CCS Minimum SNR min_snr 4 This filter removes data that is likely to contain deletions. SNR is a measure of the strength of signal for all 4 channels (A, C, G, T) used to detect basepair incorporation. The SNR can vary depending on where in the ZMW a SMRTbell™ template stochastically lands when loading occurs. SMRTbell templates that land near the edge and away from the center of the ZMW have a less intense signal, and as a result can contain sequences with more "missed" basepairs. This value sets the threshold for minimum required SNR for any of the four channels. Data with SNR < 3.75 is typically considered lower quality.
CCS Minimum Z Score min_zscore -9999 The minimum Z-Score for a subread to be included in the consensus generating process.
Classify Ignore polyA ignore_polya FALSE Full-Length criteria does not require polyA tail. By default this is off, which means that polyA tails are required for a sequence to be considered full length. When it is turned on, sequences do not need polyA tails to be considered full length.
Classify Min. seq. length min_seq_len 300 Minimum sequence length to output.
Cluster Minimum Quiver Arrow Accuracy hq_quiver_min_accuracy 0.99
Cluster-Polish Trim QVs 3' qv_trim_3p 30 Ignore QV of n bases in the 3' end.
Cluster-Polish Trim QVs 5' qv_trim_5p 100 Ignore QV of n bases in the 5' end.
Maximum Length (max_length) --maxLength=15000 Maximum length of subreads to use for generating CCS. Default = 7000
No Polish (no_polish) --noPolish Only output the initial template derived from the POA (faster, less accurate).

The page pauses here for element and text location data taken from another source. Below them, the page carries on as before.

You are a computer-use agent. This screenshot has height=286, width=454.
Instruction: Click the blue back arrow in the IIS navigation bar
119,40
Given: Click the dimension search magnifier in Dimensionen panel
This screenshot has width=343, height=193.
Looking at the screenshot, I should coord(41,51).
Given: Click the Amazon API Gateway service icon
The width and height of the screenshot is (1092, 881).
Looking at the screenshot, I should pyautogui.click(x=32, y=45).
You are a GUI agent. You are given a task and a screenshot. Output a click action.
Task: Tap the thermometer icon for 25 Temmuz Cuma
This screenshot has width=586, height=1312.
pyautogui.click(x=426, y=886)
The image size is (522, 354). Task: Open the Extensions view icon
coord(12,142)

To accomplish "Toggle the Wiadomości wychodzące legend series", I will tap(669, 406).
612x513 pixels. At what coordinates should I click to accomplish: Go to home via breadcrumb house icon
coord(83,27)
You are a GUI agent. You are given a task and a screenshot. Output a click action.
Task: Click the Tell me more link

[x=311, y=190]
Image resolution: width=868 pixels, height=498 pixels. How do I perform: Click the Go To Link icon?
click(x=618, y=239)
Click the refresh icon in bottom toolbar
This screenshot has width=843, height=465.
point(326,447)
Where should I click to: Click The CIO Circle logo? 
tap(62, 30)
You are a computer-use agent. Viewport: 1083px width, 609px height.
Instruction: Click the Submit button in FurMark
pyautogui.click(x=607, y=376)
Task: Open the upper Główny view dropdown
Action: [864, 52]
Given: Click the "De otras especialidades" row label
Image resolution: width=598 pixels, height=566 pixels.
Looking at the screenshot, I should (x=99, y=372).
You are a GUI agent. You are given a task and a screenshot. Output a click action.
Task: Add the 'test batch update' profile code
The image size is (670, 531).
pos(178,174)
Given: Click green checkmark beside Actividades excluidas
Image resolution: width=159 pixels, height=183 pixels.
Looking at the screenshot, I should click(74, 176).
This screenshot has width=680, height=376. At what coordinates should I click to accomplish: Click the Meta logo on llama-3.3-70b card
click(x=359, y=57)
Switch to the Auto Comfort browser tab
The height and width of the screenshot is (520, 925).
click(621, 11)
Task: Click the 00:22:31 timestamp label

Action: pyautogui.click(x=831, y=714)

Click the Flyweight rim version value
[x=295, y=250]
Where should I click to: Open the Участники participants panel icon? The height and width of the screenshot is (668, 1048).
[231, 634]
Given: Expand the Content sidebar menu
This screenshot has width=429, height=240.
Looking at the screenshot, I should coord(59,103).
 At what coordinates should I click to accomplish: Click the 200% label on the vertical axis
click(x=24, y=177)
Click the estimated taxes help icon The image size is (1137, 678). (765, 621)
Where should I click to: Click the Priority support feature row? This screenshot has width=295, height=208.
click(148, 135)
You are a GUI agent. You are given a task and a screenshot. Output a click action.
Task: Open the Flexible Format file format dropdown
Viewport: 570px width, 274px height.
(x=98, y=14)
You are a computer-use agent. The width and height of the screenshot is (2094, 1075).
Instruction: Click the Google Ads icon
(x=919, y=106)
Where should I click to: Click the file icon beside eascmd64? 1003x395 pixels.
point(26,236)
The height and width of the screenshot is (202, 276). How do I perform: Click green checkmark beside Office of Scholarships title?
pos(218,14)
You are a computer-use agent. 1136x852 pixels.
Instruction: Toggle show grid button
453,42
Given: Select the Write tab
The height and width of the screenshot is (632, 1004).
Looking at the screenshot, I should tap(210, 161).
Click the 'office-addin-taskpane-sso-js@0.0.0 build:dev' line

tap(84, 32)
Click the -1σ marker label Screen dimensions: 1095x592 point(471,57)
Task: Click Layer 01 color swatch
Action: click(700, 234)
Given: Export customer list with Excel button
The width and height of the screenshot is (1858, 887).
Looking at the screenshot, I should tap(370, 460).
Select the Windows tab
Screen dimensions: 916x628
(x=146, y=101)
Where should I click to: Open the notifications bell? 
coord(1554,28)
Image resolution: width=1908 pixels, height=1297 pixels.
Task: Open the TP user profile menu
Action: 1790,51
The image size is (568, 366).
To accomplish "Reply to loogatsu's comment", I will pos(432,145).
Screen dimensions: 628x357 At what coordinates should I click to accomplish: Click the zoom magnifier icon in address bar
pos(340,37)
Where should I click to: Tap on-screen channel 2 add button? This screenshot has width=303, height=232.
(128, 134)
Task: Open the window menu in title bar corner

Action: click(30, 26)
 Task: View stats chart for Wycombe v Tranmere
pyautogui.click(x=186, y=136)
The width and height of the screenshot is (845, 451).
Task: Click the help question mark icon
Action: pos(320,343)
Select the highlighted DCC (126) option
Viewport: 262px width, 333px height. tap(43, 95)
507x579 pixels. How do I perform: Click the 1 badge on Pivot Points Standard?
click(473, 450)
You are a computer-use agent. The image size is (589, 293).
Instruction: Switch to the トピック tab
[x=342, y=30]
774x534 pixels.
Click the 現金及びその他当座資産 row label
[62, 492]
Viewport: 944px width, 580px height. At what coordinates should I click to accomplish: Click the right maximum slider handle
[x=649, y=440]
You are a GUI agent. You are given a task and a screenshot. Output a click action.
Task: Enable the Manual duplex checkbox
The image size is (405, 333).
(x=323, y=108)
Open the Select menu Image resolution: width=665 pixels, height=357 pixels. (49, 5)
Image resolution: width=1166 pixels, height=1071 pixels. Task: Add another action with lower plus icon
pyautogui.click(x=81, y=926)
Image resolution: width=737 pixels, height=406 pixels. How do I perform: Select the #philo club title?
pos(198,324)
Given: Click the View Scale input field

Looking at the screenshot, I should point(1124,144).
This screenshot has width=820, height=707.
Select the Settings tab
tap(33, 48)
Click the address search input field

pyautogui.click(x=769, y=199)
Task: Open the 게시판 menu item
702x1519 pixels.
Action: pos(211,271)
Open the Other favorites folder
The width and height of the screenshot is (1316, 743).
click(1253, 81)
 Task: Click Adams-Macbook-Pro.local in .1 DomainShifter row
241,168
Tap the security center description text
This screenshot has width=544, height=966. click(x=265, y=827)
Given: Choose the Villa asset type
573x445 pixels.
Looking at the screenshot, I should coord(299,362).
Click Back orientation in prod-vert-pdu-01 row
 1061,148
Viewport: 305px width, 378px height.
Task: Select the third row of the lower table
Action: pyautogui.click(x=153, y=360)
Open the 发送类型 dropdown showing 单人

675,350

Note: The Iso-Seq Classify Only protocol does not perform isoform-level clustering and only uses a subset of advanced analysis parameters.

Classify Options

In order to display Classify advanced options via command line: pbtranscript classify --help.

Type Parameter Example Explanation
positional readsFN ccs.bam,xml,fasta First positional argument. It specifies input CCS reads in BAM, dataset XML, or FASTA format.
positional outReadsFN isoseq_draft.fasta,contigset.xml Second positional argument. Output file which contains all classified reads in FASTA or contigset XML format.
optional Help -h, --help This prints the help message.
optional Full-Length Non-Chimeric --flnc FLNC_FA.fasta,contigset.xml Outputs full-length non-chimeric reads in fasta or contigset XML format.
optional Output Non-Full-Length --nfl NFL_FA.fasta Outputs non-full-length reads in FASTA or contigset XML format.
HMMER HMMER Directory -d OUTDIR, --outDir OUTDIR Directory to store HMMER output (default: output/).
HMMER Summary -summary out.classify_summary.txt TXT file to output classify summary (default: out.classify_summary.txt).
HMMER Primers File -p primers.fa, --primer primers.fa Primer FASTA file (default: primers.fa).
HMMER Primers Report --report out.primer_info.csv CSV file of primer info. Contains the same info found in the description lines of the output FASTA (default: out.primer_info.csv).
HMMER CPUs --cpus CPUS Number of CPUs to run HMMER (default: 8).
Chimera-detection Minimum Sequence Length --min_seq_len MIN_SEQ_LEN Minimum CCS length to be analyzed. Fragments shorter than minimum sequence length are excluded from analysis (default: 300).
Chimera-detection Minimum PHMMER Score --min_score MIN_SCORE Minimum phmmer score for primer hit (default: 10).
Chimera-detection Non-Full-Length Chimeras --detect_chimera_nfl Detect chimeric reads among non-full-length reads. Non-full-length non-chimeric/chimeric reads will saved to outDir/nflnc.fasta and outDir/nflc.fasta.
Read-Extraction Ignore polyA --ignore_polyA Full-Length criteria does not require polyA tail. By default this is off, which means that polyA tails are required for a sequence to be considered full length. When it is turned on, sequences do not need polyA tails to be considered full length.

Cluster Options

In order to show Iso-Seq Cluster advanced options via command line: pbtranscript cluster.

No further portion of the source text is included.